Content starts

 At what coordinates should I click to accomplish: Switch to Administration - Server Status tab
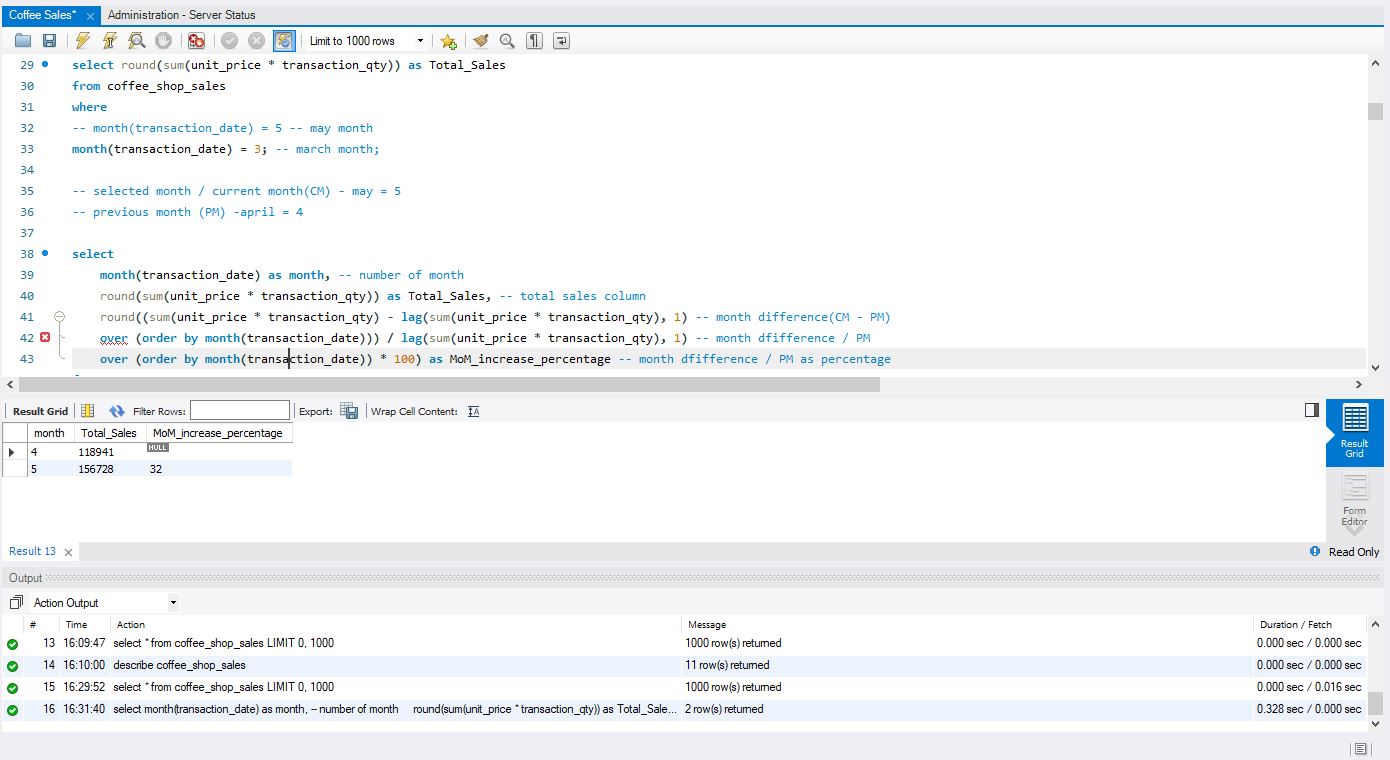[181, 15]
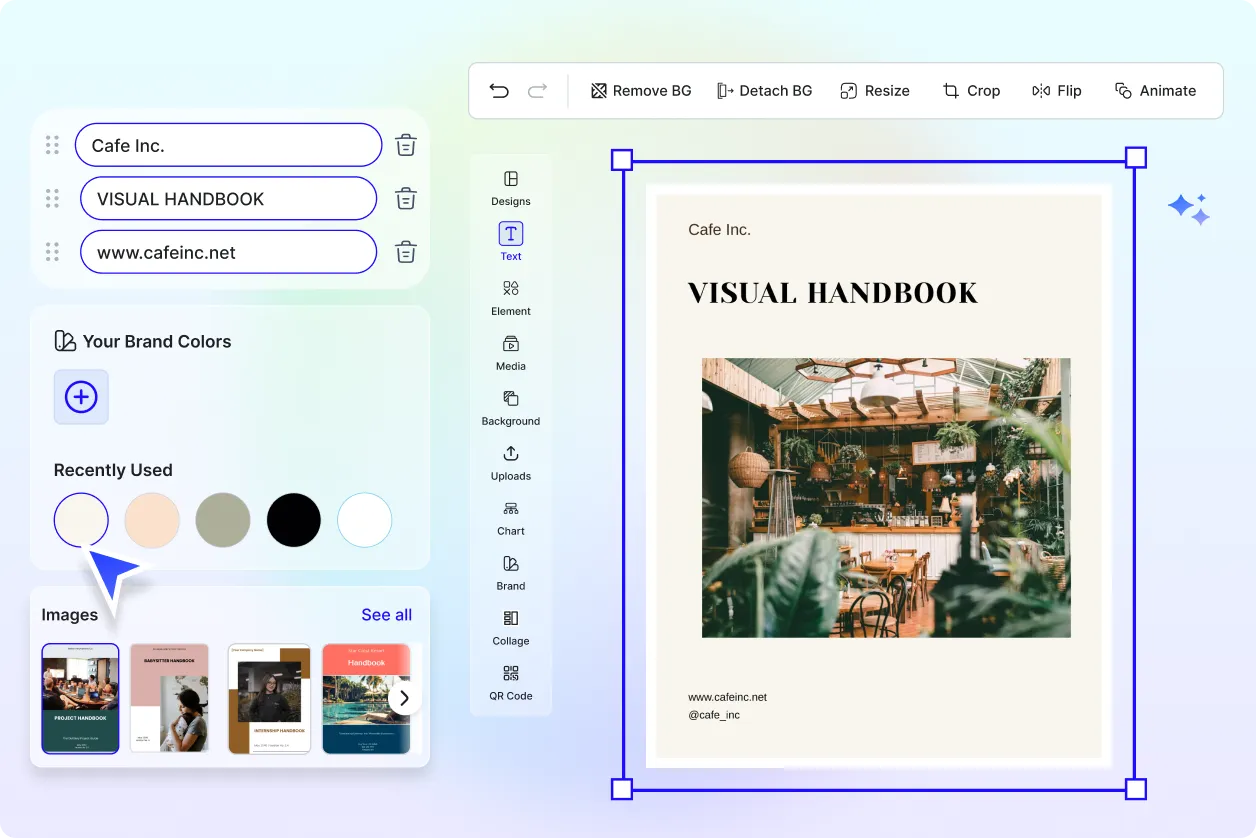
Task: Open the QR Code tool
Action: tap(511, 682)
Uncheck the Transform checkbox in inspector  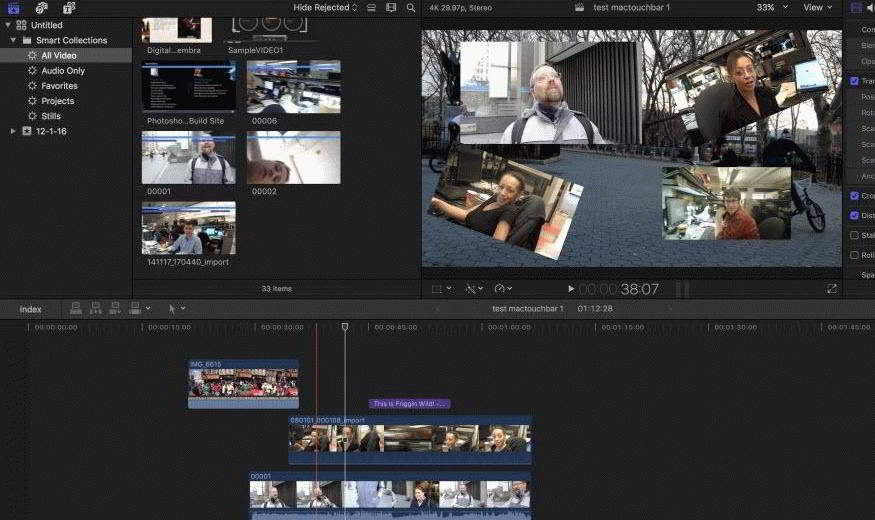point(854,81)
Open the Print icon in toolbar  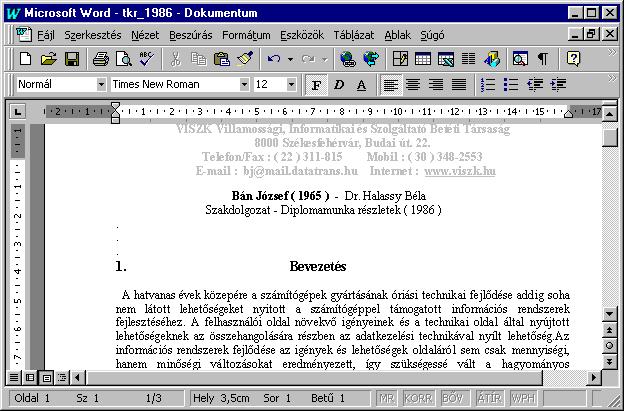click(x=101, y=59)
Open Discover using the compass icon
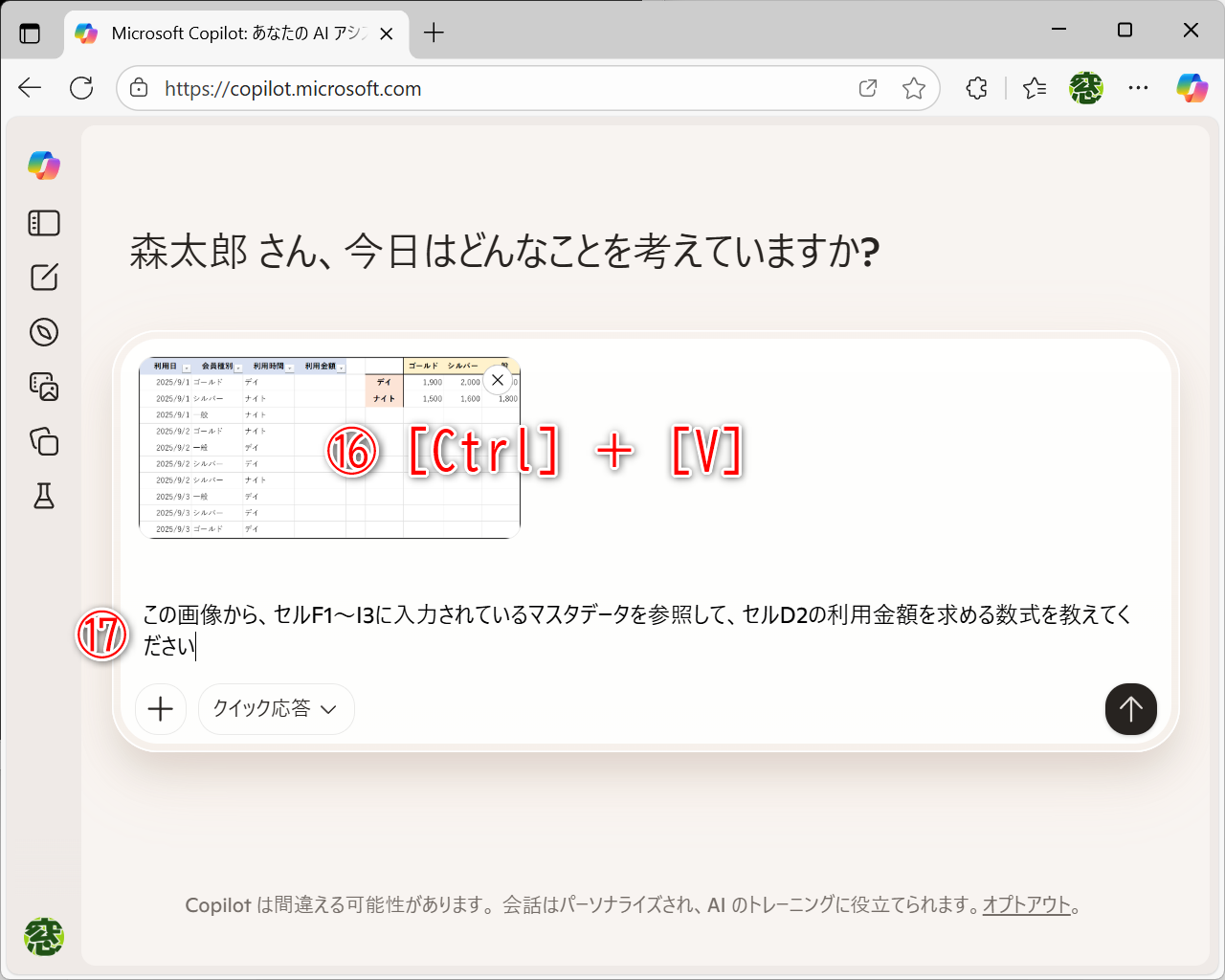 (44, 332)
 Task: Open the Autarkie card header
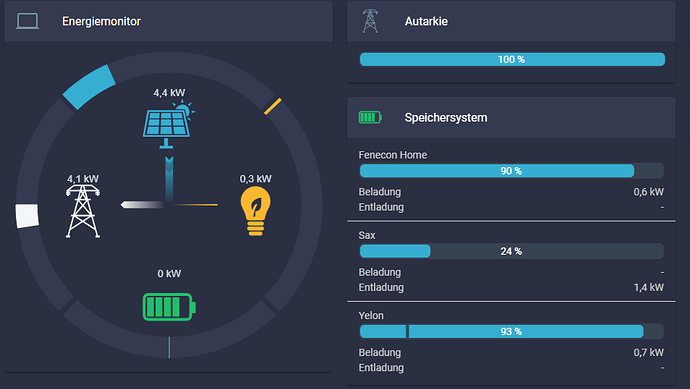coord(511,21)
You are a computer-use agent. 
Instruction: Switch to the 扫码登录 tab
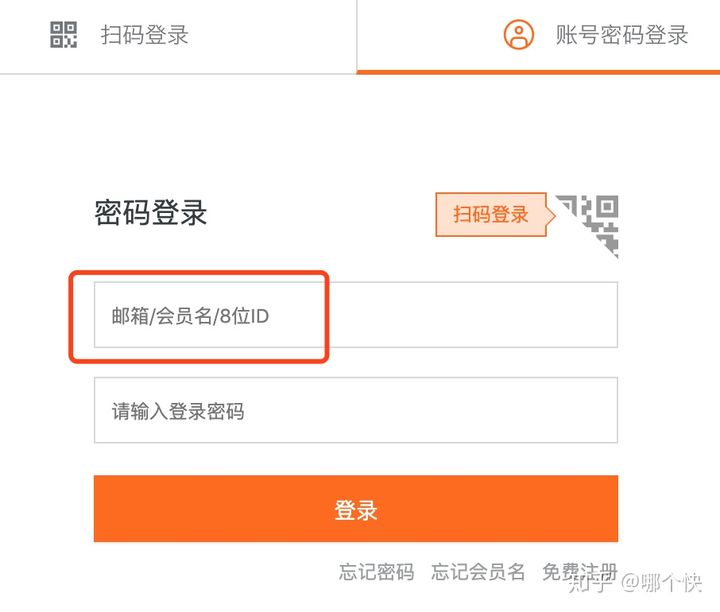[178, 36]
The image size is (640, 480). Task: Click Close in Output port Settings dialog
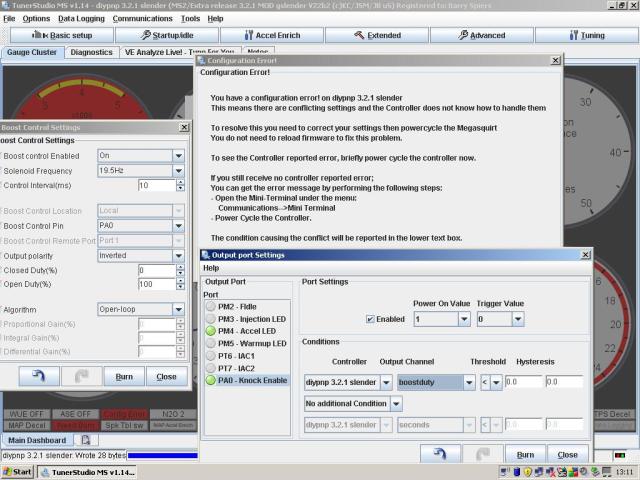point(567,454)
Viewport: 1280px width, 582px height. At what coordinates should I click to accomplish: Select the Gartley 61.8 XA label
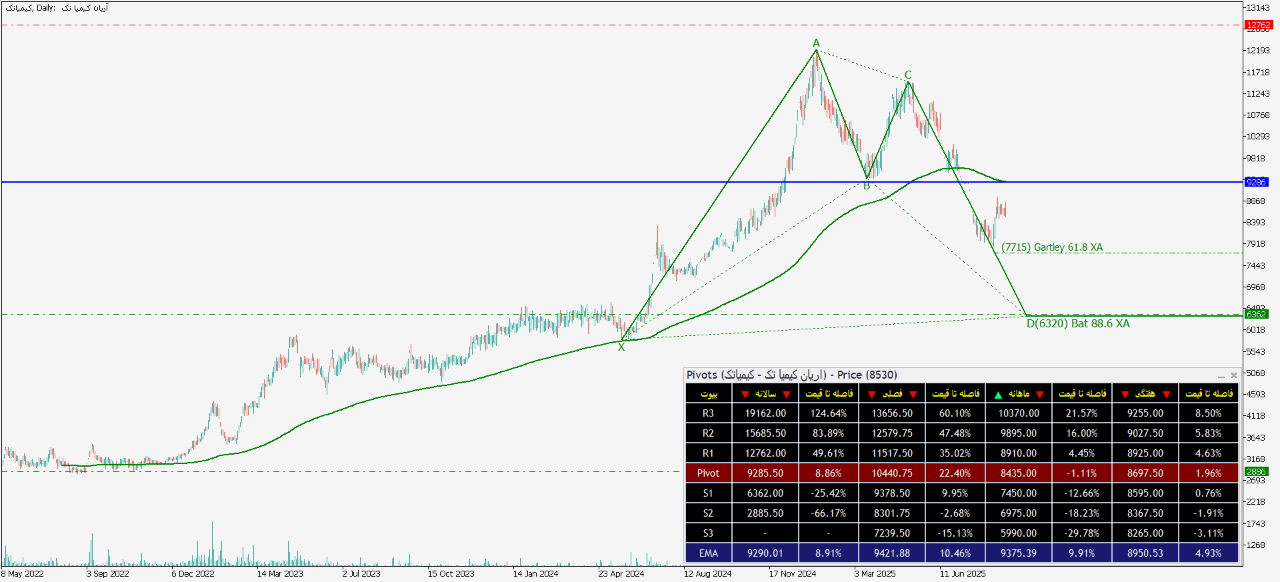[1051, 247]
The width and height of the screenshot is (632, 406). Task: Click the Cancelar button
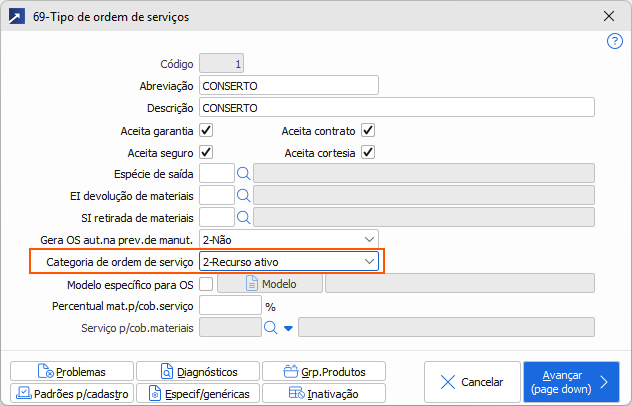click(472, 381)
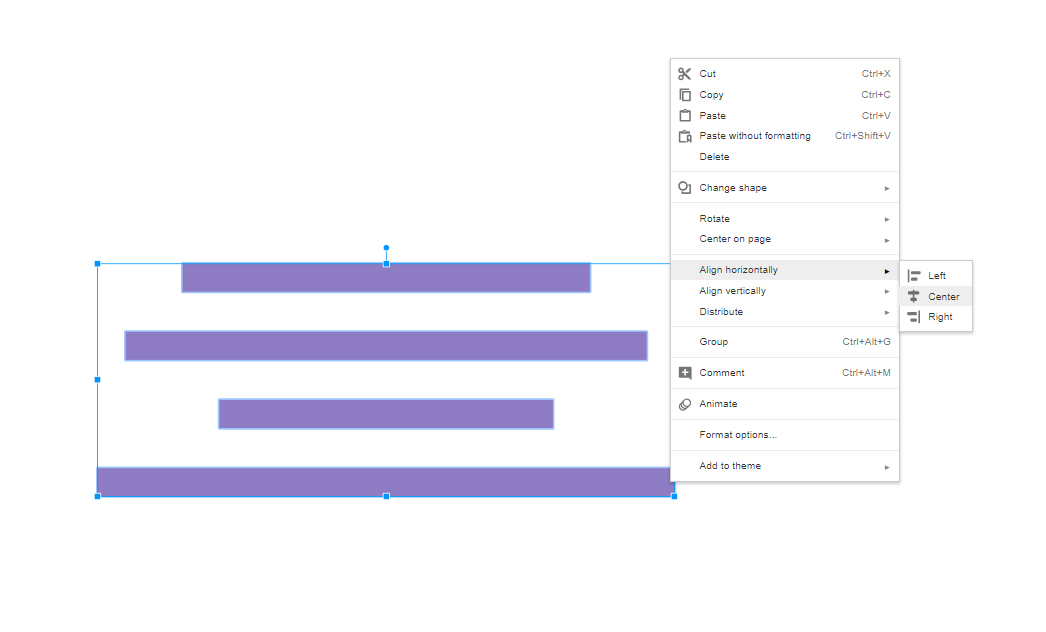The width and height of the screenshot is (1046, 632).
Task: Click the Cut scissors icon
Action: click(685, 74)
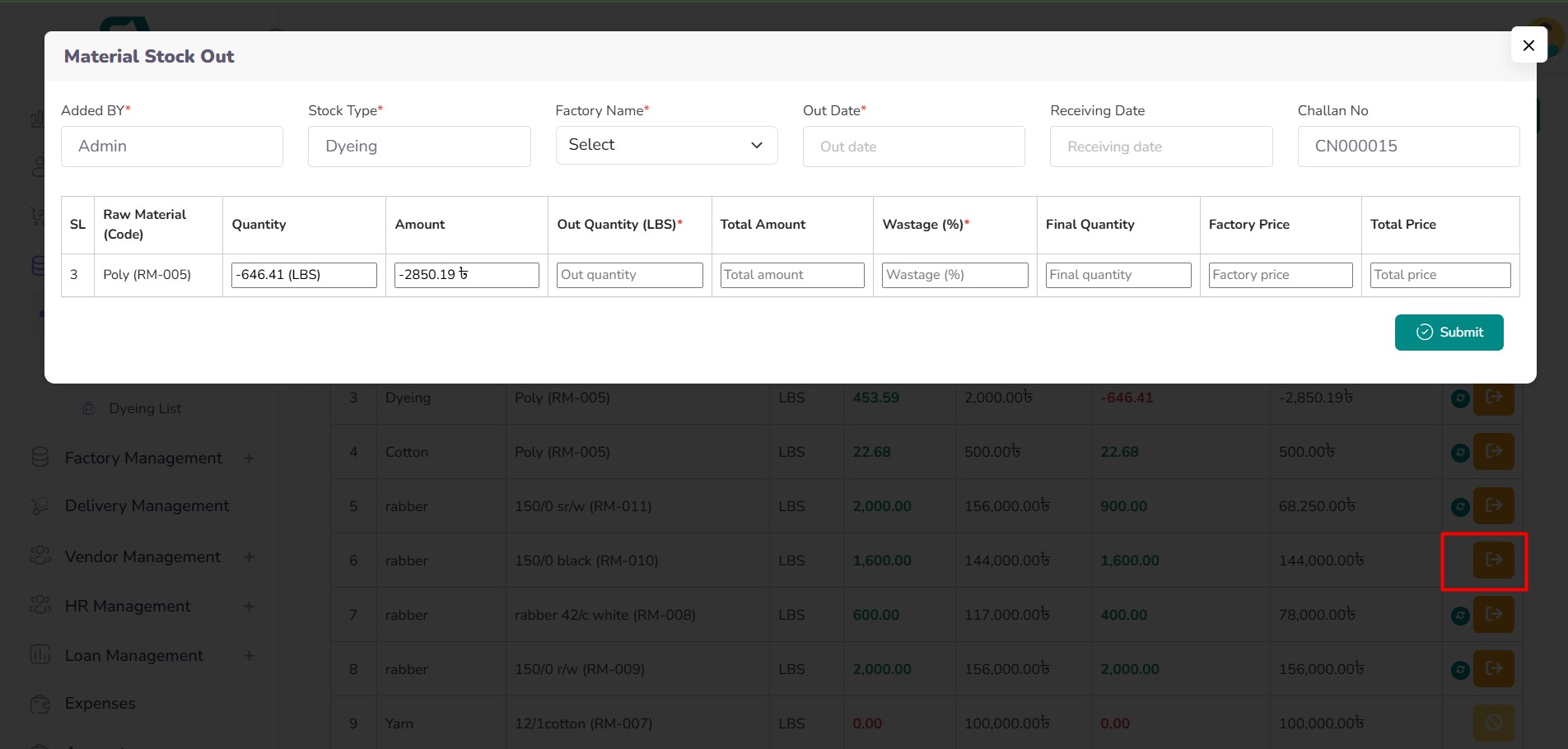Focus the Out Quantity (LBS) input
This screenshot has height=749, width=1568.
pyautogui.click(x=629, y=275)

Content ends

Every line between the one containing "Task: Open the Autarkie card header" and the end of the listing, both included, needs to be retyped exactly, minus the pictures.

 Task: Open the Autarkie card header
coord(511,21)
You are a computer-use agent. 
Instruction: Switch to the 扫码登录 tab
[178, 36]
The image size is (640, 480). Task: Click Close in Output port Settings dialog
point(567,454)
Viewport: 1280px width, 582px height. At what coordinates should I click to accomplish: Select the Gartley 61.8 XA label
[1051, 247]
The width and height of the screenshot is (632, 406). Task: Click the Cancelar button
click(472, 381)
The width and height of the screenshot is (1046, 632).
Task: Click the Cut scissors icon
Action: click(685, 74)
Focus the Out Quantity (LBS) input
This screenshot has height=749, width=1568.
pyautogui.click(x=629, y=275)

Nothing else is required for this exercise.